(Dataset records)
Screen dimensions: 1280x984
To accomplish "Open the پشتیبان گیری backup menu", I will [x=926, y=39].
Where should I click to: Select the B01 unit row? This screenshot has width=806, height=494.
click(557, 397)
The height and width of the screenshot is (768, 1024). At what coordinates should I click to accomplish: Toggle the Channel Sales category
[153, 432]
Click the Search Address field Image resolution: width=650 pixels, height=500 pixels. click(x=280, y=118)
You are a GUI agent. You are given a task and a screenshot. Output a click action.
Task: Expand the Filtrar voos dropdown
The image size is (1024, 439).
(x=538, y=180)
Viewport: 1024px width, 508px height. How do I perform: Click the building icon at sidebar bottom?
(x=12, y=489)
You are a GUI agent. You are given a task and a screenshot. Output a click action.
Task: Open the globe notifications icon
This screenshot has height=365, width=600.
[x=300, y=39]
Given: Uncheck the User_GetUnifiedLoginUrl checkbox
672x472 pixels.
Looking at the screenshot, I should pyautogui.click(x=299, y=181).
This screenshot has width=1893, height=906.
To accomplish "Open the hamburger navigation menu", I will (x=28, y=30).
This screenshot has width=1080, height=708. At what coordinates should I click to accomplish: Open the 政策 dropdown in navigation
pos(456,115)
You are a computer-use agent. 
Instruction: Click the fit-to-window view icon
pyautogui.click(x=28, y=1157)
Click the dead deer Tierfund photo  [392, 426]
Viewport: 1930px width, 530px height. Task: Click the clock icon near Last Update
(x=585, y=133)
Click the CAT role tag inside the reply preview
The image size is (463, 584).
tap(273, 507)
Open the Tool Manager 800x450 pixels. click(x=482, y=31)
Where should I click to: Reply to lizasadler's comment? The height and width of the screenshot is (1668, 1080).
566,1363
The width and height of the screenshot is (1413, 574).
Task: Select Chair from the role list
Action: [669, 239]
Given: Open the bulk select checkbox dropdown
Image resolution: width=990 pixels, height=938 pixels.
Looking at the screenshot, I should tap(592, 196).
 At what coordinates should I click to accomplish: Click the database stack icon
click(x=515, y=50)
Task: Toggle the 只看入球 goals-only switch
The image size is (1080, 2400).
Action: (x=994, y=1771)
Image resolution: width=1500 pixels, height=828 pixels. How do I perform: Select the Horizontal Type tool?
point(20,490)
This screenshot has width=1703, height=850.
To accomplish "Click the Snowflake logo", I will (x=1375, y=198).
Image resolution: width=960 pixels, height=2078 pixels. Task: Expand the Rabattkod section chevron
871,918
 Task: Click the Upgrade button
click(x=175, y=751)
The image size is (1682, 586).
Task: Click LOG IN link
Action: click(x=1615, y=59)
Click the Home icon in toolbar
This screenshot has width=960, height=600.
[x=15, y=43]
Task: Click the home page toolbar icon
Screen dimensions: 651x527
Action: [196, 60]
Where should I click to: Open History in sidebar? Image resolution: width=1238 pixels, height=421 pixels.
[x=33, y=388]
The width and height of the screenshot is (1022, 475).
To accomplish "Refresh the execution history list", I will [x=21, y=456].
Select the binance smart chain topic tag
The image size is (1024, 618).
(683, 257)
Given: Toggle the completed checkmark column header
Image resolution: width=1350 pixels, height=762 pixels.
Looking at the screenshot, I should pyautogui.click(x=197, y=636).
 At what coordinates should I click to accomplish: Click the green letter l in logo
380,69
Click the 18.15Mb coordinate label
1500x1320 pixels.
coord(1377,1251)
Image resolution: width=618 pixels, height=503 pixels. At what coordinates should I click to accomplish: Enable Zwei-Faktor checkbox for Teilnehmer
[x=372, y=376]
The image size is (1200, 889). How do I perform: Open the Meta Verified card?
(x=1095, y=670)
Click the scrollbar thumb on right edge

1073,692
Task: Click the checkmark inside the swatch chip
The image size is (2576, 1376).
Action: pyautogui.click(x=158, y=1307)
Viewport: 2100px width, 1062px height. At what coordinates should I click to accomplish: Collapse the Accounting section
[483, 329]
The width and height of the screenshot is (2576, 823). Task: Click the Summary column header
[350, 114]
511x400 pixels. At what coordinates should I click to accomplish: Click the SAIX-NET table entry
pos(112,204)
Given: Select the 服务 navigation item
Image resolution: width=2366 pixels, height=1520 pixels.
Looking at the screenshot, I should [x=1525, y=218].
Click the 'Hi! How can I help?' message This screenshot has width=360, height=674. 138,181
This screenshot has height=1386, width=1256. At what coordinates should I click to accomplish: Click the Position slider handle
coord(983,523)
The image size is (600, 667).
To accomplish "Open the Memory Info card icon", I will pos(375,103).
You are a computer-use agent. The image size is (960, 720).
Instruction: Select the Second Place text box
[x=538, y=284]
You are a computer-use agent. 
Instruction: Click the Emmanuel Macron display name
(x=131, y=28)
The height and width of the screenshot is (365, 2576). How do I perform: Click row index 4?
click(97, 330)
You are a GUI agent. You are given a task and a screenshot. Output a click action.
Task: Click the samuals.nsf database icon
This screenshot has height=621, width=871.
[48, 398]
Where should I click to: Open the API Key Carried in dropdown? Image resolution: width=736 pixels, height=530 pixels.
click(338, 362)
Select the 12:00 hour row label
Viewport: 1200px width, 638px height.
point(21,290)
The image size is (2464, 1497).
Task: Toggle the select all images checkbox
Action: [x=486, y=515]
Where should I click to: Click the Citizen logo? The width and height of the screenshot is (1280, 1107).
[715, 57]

* REQUEST
Reproduce every line of the data above without any changes.

* IN RESPONSE
Screen dimensions: 1280x984
To accomplish "Open the پشتیبان گیری backup menu", I will [x=926, y=39].
Where should I click to: Select the B01 unit row? This screenshot has width=806, height=494.
click(557, 397)
The height and width of the screenshot is (768, 1024). At what coordinates should I click to accomplish: Toggle the Channel Sales category
[153, 432]
Click the Search Address field Image resolution: width=650 pixels, height=500 pixels. click(x=280, y=118)
You are a GUI agent. You are given a task and a screenshot. Output a click action.
Task: Expand the Filtrar voos dropdown
The image size is (1024, 439).
(x=538, y=180)
Viewport: 1024px width, 508px height. How do I perform: Click the building icon at sidebar bottom?
(x=12, y=489)
You are a GUI agent. You are given a task and a screenshot. Output a click action.
Task: Open the globe notifications icon
This screenshot has height=365, width=600.
[x=300, y=39]
Given: Uncheck the User_GetUnifiedLoginUrl checkbox
672x472 pixels.
Looking at the screenshot, I should pyautogui.click(x=299, y=181).
This screenshot has width=1893, height=906.
To accomplish "Open the hamburger navigation menu", I will (x=28, y=30).
This screenshot has width=1080, height=708. At what coordinates should I click to accomplish: Open the 政策 dropdown in navigation
pos(456,115)
You are a computer-use agent. 
Instruction: Click the fit-to-window view icon
pyautogui.click(x=28, y=1157)
Click the dead deer Tierfund photo  [392, 426]
Viewport: 1930px width, 530px height. Task: Click the clock icon near Last Update
(x=585, y=133)
Click the CAT role tag inside the reply preview
The image size is (463, 584).
tap(273, 507)
Open the Tool Manager 800x450 pixels. click(x=482, y=31)
Where should I click to: Reply to lizasadler's comment? The height and width of the screenshot is (1668, 1080).
566,1363
The width and height of the screenshot is (1413, 574).
Task: Select Chair from the role list
Action: [669, 239]
Given: Open the bulk select checkbox dropdown
Image resolution: width=990 pixels, height=938 pixels.
Looking at the screenshot, I should tap(592, 196).
 At what coordinates should I click to accomplish: Click the database stack icon
click(x=515, y=50)
Task: Toggle the 只看入球 goals-only switch
The image size is (1080, 2400).
Action: (x=994, y=1771)
Image resolution: width=1500 pixels, height=828 pixels. How do I perform: Select the Horizontal Type tool?
point(20,490)
This screenshot has width=1703, height=850.
To accomplish "Click the Snowflake logo", I will (x=1375, y=198).
Image resolution: width=960 pixels, height=2078 pixels. Task: Expand the Rabattkod section chevron
871,918
 Task: Click the Upgrade button
click(x=175, y=751)
The image size is (1682, 586).
Task: Click LOG IN link
Action: click(x=1615, y=59)
Click the Home icon in toolbar
This screenshot has width=960, height=600.
[x=15, y=43]
Task: Click the home page toolbar icon
Screen dimensions: 651x527
Action: [196, 60]
Where should I click to: Open History in sidebar? Image resolution: width=1238 pixels, height=421 pixels.
[x=33, y=388]
The width and height of the screenshot is (1022, 475).
To accomplish "Refresh the execution history list", I will [x=21, y=456].
Select the binance smart chain topic tag
The image size is (1024, 618).
(683, 257)
Given: Toggle the completed checkmark column header
Image resolution: width=1350 pixels, height=762 pixels.
Looking at the screenshot, I should pyautogui.click(x=197, y=636).
 At what coordinates should I click to accomplish: Click the green letter l in logo
380,69
Click the 18.15Mb coordinate label
1500x1320 pixels.
coord(1377,1251)
Image resolution: width=618 pixels, height=503 pixels. At what coordinates should I click to accomplish: Enable Zwei-Faktor checkbox for Teilnehmer
[x=372, y=376]
The image size is (1200, 889). How do I perform: Open the Meta Verified card?
(x=1095, y=670)
Click the scrollbar thumb on right edge

1073,692
Task: Click the checkmark inside the swatch chip
The image size is (2576, 1376).
Action: pyautogui.click(x=158, y=1307)
Viewport: 2100px width, 1062px height. At what coordinates should I click to accomplish: Collapse the Accounting section
[483, 329]
The width and height of the screenshot is (2576, 823). Task: Click the Summary column header
[350, 114]
511x400 pixels. At what coordinates should I click to accomplish: Click the SAIX-NET table entry
pos(112,204)
Given: Select the 服务 navigation item
Image resolution: width=2366 pixels, height=1520 pixels.
Looking at the screenshot, I should [x=1525, y=218].
Click the 'Hi! How can I help?' message This screenshot has width=360, height=674. 138,181
This screenshot has height=1386, width=1256. At what coordinates should I click to accomplish: Click the Position slider handle
coord(983,523)
The image size is (600, 667).
To accomplish "Open the Memory Info card icon", I will pos(375,103).
You are a computer-use agent. The image size is (960, 720).
Instruction: Select the Second Place text box
[x=538, y=284]
You are a computer-use agent. 
Instruction: Click the Emmanuel Macron display name
(x=131, y=28)
The height and width of the screenshot is (365, 2576). How do I perform: Click row index 4?
click(97, 330)
You are a GUI agent. You are given a task and a screenshot. Output a click action.
Task: Click the samuals.nsf database icon
This screenshot has height=621, width=871.
[48, 398]
Where should I click to: Open the API Key Carried in dropdown? Image resolution: width=736 pixels, height=530 pixels.
click(338, 362)
Select the 12:00 hour row label
Viewport: 1200px width, 638px height.
point(21,290)
The image size is (2464, 1497).
Task: Toggle the select all images checkbox
Action: [x=486, y=515]
Where should I click to: Click the Citizen logo? The width and height of the screenshot is (1280, 1107).
[715, 57]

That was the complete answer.